Source excerpt:
Comment 2 Jakub Jelinek 2010-08-24 13:41:37 UTC
Created attachment 21556 [details]
minmax.patch

I've also noticed that the folder only recognizes the inner MAX_EXPR, but doesn't recognize the outer MIN_EXPR.  Apparently (when convert_to_integer doesn't harm it, i.e. the bar testcase instead of foo) phiopt1 later on figures this out.  The attached (untested) patch handles that case early, but not sure it is worth it.
Comment 3 Richard Biener 2010-08-24 14:13:05 UTC
Confirmed.
Comment 4 Richard Biener 2010-12-16 13:03:18 UTC
GCC 4.5.2 is being released, adjusting target milestone.
Comment 5 Richard Biener 2011-04-28 14:51:32 UTC
GCC 4.5.3 is being released, adjusting target milestone.
Comment 6 Kai Tietz 2012-01-02 13:09:09 UTC
Hmm, we could solve this via forward-propagation in gimple, too.
I have a patch which does this, but not sure if it is material for current stage.  The missing patterns in forward-propagation are:
  - X ==/!= X -> true/false,
  - (type) X ==/!= (type) X -> true/false
  - X code Y ==/!= X code Z -> Y ==/!= Z (with code +, -, or ^).
  - (type) X ==/!= Y & CST -> X ==/!= (type-of-X) (Y & CST) if type-of-X has smaller, or equal precision as type and is unsigned, and type-of-x and type are of integral kind,
  and CST fits into type-of-X.
  - (type) (X op CST) -> (type) X op CST' with CST' = (type) X; and type has smaller or equal precision to type-of-x and both types are of integral kind. (for op = +,-,&,|,^)
  - (type) ((type2) X op Y) -> X op (type) Y, if type has smaller or equal precision to type2 and type-of-x is compatible to type, all types are of integral kind, and op is a +,-,&,|,or ^ expression.
Comment 7 Jakub Jelinek 2012-01-04 20:13:11 UTC
Not a stage4 material.
Comment 8 Jakub Jelinek 2012-03-02 09:36:52 UTC
Another testcase (lightly based on PR50182), -O3 -mavx:

signed char a[1024], b[1024];

void
foo (void)
{
  int i, s, t;
  for (i = 0; i < 1024; i++)
    { s = a[i]; t = b[i]; s += t; a[i] = s; }
}

void
bar (void)
{
  int i;
  for (i = 0; i < 1024; i++)
    a[i] += b[i];
}

shows terrible code for the first loop and nice for the second one, eventhough both can be implemented as the second loop.

Data supplied:
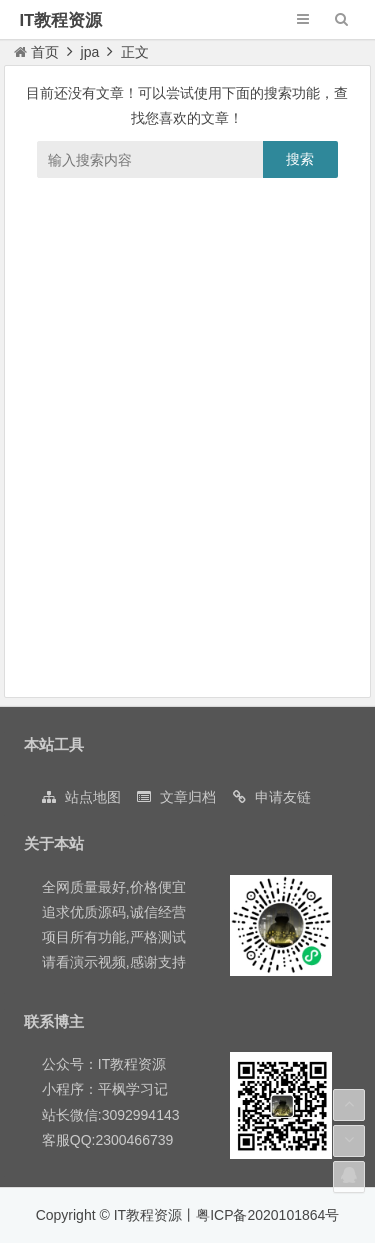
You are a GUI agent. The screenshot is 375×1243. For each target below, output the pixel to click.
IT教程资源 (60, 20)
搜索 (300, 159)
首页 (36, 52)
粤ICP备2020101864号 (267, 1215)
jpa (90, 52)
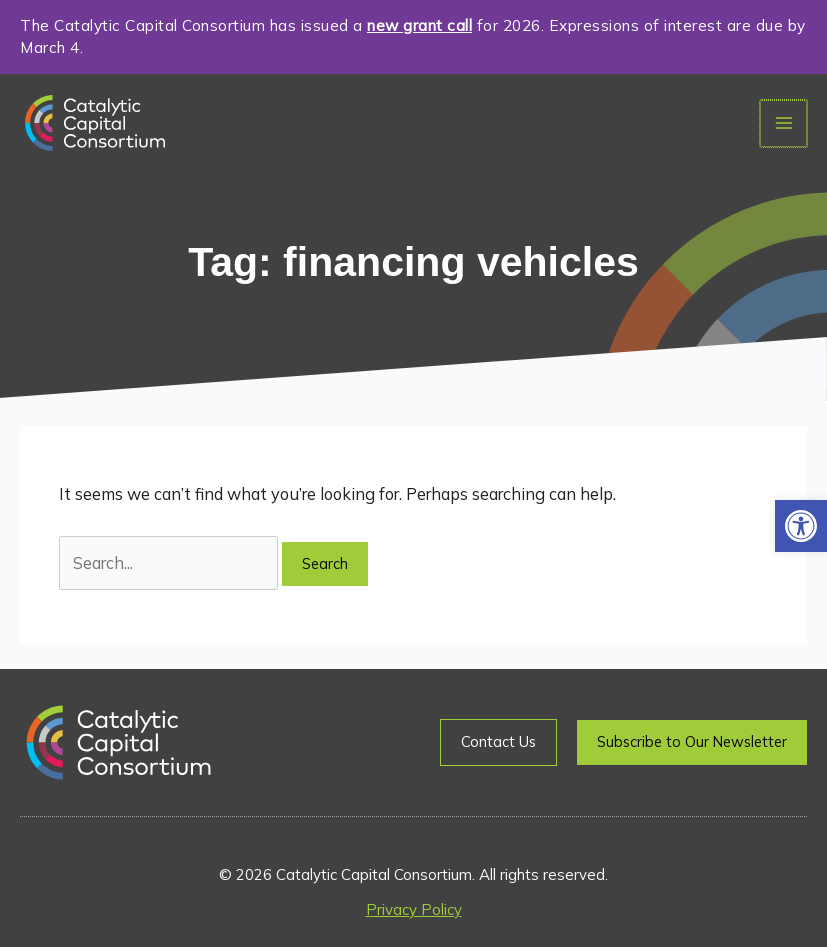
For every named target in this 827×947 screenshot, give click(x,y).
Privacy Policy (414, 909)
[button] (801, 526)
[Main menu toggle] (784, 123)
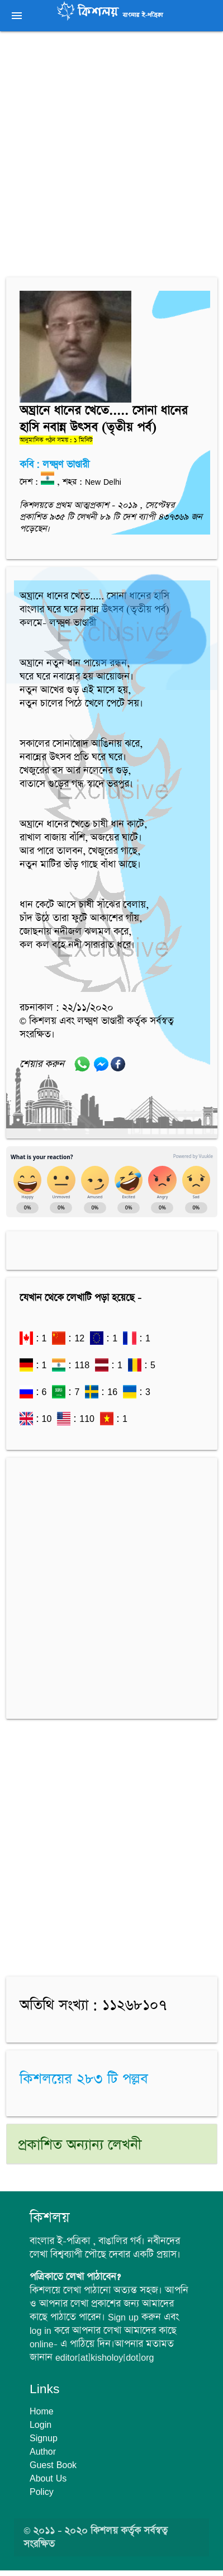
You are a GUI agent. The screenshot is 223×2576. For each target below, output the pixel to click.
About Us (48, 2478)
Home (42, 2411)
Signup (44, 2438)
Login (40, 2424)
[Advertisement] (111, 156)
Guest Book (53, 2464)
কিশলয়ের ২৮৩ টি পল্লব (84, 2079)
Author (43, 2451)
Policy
* * *
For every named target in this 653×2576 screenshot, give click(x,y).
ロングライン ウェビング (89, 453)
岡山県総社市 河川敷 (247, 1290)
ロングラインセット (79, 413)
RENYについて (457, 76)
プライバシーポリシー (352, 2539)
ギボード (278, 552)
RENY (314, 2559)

Instruction 1:
Retype the part of the GCC bug thread that opens with the words containing "I have a patch" and closes with "fits into type-of-X.".
Instruction 2:
Name every person who posted a comment in the GCC bug thread, listing each one once.

Complete answer 1:
I have a patch which does this, but not sure if it is material for current stage.  The missing patterns in forward-propagation are:
  - X ==/!= X -> true/false,
  - (type) X ==/!= (type) X -> true/false
  - X code Y ==/!= X code Z -> Y ==/!= Z (with code +, -, or ^).
  - (type) X ==/!= Y & CST -> X ==/!= (type-of-X) (Y & CST) if type-of-X has smaller, or equal precision as type and is unsigned, and type-of-x and type are of integral kind,
  and CST fits into type-of-X.

Complete answer 2:
Jakub Jelinek
Richard Biener
Kai Tietz